Okay, so, on the up side I just gave you a proof of guaranteed employment for those of us who compute.
So, you can rest quietly satisfied for a little while any way. Now, and maybe I’m sort of hinting at this,
you know the idea that we can just make bigger and bigger machines to make progress alone just by
building bigger machines or collecting bigger data set I think is just flawed. I just gave you a sketch of
the few radical reasons for that.
So, in particular in, ha-ha, it’s a funny irony, the more powerful these machines are they approach in say
the simulations they can do the sophistication of the natural world. Right, you have some companion
star dropping mass into the cretin disk and you’re doing rock by rock and great. What did you
understand? You may have questions you want to experiment with that simulation but that doesn’t
lead to understand.
So in this, for me, I want to separate out sort of understanding and the role of theory from just building
better tools. I think there’s something else and I think there’s a way to appeal to some of the theory I
alluded to that shows how to do this.
So, so we need sort of new tools for understanding. Yes, big data, yes big computing but also big theory.
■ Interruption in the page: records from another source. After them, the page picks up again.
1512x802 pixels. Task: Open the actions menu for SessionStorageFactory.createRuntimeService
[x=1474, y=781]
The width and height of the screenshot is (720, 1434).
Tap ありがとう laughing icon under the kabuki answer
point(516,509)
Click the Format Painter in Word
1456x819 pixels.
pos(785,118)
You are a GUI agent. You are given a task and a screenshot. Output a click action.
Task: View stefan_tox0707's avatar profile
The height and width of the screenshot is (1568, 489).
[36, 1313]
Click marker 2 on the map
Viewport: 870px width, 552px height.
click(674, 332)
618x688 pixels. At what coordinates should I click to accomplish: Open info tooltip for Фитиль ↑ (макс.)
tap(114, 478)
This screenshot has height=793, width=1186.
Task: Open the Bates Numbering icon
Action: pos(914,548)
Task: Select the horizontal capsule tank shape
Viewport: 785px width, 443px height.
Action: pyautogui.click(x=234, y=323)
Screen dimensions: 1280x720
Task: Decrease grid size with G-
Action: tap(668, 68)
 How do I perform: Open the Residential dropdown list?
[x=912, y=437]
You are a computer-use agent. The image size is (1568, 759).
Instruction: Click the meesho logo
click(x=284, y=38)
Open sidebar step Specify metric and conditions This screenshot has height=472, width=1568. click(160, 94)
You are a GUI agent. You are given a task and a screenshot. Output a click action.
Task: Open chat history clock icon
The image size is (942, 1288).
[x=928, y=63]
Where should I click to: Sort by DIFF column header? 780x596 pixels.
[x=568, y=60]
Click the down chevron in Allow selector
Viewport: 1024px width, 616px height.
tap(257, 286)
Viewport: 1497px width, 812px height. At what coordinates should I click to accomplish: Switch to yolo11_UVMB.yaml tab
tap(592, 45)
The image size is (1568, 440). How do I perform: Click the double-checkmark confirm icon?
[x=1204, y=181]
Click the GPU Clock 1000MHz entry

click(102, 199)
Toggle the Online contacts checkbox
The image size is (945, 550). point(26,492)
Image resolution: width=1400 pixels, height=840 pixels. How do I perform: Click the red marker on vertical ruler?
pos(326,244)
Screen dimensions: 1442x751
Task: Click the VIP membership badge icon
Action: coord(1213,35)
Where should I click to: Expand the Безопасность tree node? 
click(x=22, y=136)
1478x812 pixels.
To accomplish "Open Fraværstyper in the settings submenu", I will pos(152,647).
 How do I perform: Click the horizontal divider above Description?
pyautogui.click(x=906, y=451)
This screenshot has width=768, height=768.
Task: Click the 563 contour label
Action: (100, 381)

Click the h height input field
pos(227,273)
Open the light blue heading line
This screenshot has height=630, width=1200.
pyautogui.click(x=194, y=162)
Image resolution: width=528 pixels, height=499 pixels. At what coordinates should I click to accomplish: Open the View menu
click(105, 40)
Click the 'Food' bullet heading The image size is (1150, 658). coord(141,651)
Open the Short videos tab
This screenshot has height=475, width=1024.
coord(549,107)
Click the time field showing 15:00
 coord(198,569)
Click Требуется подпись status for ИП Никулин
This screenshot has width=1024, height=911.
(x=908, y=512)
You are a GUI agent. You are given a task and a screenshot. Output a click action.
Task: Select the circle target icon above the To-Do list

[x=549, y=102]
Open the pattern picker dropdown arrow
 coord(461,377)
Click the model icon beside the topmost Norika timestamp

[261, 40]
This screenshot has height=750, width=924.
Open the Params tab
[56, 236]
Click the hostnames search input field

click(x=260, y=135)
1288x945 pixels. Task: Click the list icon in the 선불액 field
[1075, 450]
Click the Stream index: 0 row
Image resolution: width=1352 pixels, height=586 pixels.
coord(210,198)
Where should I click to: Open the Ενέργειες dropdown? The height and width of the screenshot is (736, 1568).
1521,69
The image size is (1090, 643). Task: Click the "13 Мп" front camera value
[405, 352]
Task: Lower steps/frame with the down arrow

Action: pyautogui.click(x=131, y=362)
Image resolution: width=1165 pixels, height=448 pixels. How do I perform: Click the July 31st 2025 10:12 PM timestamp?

So, same comments on just building bigger data sets.
Complex systems, these unpredictable systems require you to take huge amounts of data. It was a little
bit odd in the early days of all this to have to argue with your program manager that I needed databases
to study low dimensional nonlinear systems because I wanted to store all the data they produced, the
diversity of data. To do this qualitative topological geometric analysis we did I needed vast amounts of
data.
Okay, so moving away a little bit from sort of the provocative critical part of this I want to propose very
quickly some kind of solutions and we’ll end up with some, hopefully bailing things out here with some
toys.
So the very presumptuous goal is to come up with a theory of theory building. What is that discovery
process? Right, I want to study how we build models of the order, the kind of geometric structure
somewhere between the Laplacian determinism focused on particular solutions and the other extreme
is just throwing up our hands and calling it all random. Right, all those pattern forming systems I just
showed you are neither of those two extremes. There’s something about how they’re organized and we
recognize it. I showed you, I used those two dimensional visual patterns cause we have this evolutional
inheritance of visual recognition.
So the claim is that we should be focusing on direct computational support for theory building. I really
don’t see much alternative to this. Eventually, right, after the genome was sequenced finally the
biologists came around and said oh there’s a thing called systems biology which has to do with how
genes interact. Huh, right, it’s okay.
At some point your back sitting at your desk, you’ve got all the tools that current technology will let you
put together and you still have to sit there and think. So what set of tools do we need to help us
understand that and see the patterns?
Quick example of this here’s a little universe. It has one dimension, 287 binary sites, the ends are
neighbors and I start off in some arbitrary bit pattern. There’s a local deterministic rule each site looks
at its two neighbors and its own bit value and makes a decision what should come at the next time and
you get this complicated pattern. I may not go through this in detail it’s called a cellular automaton,
initial state down to state at time 99, hidden in this is actually these particle structures. Their regions
have kind of homogenous texture. There are boundaries between these things and there are two
different kinds of these things. So in that midst that I just showed you exactly the same data a little
demon here that knows about the background texture been run over that same data and it pulls out
these particles. So how was that discovered, this sort of hidden particle physics? Well there was
actually a huge computer assisted proof system that we used that we’d go through and, I won’t go into
detail here but, doing a kind of exhaustive search of different candidate background textures, pruning
these things off by counter examples and so on trying to decide whether the candidates were an
expanding set in the states base, a contracting set, or the goal these space time shift invariant domains.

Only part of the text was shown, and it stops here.